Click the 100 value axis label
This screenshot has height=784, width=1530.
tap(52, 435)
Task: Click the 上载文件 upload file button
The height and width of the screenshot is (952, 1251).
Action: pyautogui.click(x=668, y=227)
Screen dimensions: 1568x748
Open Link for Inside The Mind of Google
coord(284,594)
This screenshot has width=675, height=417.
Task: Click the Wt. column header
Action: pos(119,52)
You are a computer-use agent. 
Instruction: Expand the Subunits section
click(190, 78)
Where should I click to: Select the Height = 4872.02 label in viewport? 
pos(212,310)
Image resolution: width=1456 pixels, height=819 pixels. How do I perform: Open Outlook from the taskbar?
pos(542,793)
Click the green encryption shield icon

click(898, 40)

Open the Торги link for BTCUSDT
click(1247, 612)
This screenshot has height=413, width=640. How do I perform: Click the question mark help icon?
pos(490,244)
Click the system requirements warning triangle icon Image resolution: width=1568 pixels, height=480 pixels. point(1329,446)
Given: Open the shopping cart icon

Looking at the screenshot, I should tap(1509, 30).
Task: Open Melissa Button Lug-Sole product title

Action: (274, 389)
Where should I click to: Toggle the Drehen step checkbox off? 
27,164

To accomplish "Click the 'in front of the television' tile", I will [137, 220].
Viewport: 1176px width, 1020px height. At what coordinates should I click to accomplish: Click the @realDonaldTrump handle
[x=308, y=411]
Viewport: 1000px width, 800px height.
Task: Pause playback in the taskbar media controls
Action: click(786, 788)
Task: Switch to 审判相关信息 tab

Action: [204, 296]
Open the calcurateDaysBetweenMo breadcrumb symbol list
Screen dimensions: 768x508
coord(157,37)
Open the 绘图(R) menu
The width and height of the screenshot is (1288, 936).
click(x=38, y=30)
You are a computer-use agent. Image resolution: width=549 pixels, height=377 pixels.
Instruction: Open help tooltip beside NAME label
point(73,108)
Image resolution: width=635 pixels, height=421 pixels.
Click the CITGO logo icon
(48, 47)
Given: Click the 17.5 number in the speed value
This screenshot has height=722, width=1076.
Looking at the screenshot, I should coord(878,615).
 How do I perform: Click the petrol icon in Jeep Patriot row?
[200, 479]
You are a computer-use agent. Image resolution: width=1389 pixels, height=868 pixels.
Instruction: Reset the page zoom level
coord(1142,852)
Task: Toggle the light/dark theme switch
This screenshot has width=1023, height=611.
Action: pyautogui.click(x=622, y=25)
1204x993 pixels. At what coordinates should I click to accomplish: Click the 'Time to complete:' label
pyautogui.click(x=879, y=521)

__________

- [EXERCISE GOAL]: Go through the records and set each one down again, unchanged.

- [RESULT OF THE EXERCISE]:
Click the 100 value axis label
This screenshot has height=784, width=1530.
tap(52, 435)
Task: Click the 上载文件 upload file button
The height and width of the screenshot is (952, 1251).
Action: pyautogui.click(x=668, y=227)
Screen dimensions: 1568x748
Open Link for Inside The Mind of Google
coord(284,594)
This screenshot has width=675, height=417.
Task: Click the Wt. column header
Action: pos(119,52)
You are a computer-use agent. 
Instruction: Expand the Subunits section
click(190, 78)
Where should I click to: Select the Height = 4872.02 label in viewport? 
pos(212,310)
Image resolution: width=1456 pixels, height=819 pixels. How do I perform: Open Outlook from the taskbar?
pos(542,793)
Click the green encryption shield icon

click(898, 40)

Open the Торги link for BTCUSDT
click(1247, 612)
This screenshot has height=413, width=640. How do I perform: Click the question mark help icon?
pos(490,244)
Click the system requirements warning triangle icon Image resolution: width=1568 pixels, height=480 pixels. point(1329,446)
Given: Open the shopping cart icon

Looking at the screenshot, I should tap(1509, 30).
Task: Open Melissa Button Lug-Sole product title

Action: (274, 389)
Where should I click to: Toggle the Drehen step checkbox off? 
27,164

To accomplish "Click the 'in front of the television' tile", I will [137, 220].
Viewport: 1176px width, 1020px height. At what coordinates should I click to accomplish: Click the @realDonaldTrump handle
[x=308, y=411]
Viewport: 1000px width, 800px height.
Task: Pause playback in the taskbar media controls
Action: click(786, 788)
Task: Switch to 审判相关信息 tab

Action: [204, 296]
Open the calcurateDaysBetweenMo breadcrumb symbol list
Screen dimensions: 768x508
coord(157,37)
Open the 绘图(R) menu
The width and height of the screenshot is (1288, 936).
click(x=38, y=30)
You are a computer-use agent. Image resolution: width=549 pixels, height=377 pixels.
Instruction: Open help tooltip beside NAME label
point(73,108)
Image resolution: width=635 pixels, height=421 pixels.
Click the CITGO logo icon
(48, 47)
Given: Click the 17.5 number in the speed value
This screenshot has height=722, width=1076.
Looking at the screenshot, I should coord(878,615).
 How do I perform: Click the petrol icon in Jeep Patriot row?
[200, 479]
You are a computer-use agent. Image resolution: width=1389 pixels, height=868 pixels.
Instruction: Reset the page zoom level
coord(1142,852)
Task: Toggle the light/dark theme switch
This screenshot has width=1023, height=611.
Action: pyautogui.click(x=622, y=25)
1204x993 pixels. At what coordinates should I click to accomplish: Click the 'Time to complete:' label
pyautogui.click(x=879, y=521)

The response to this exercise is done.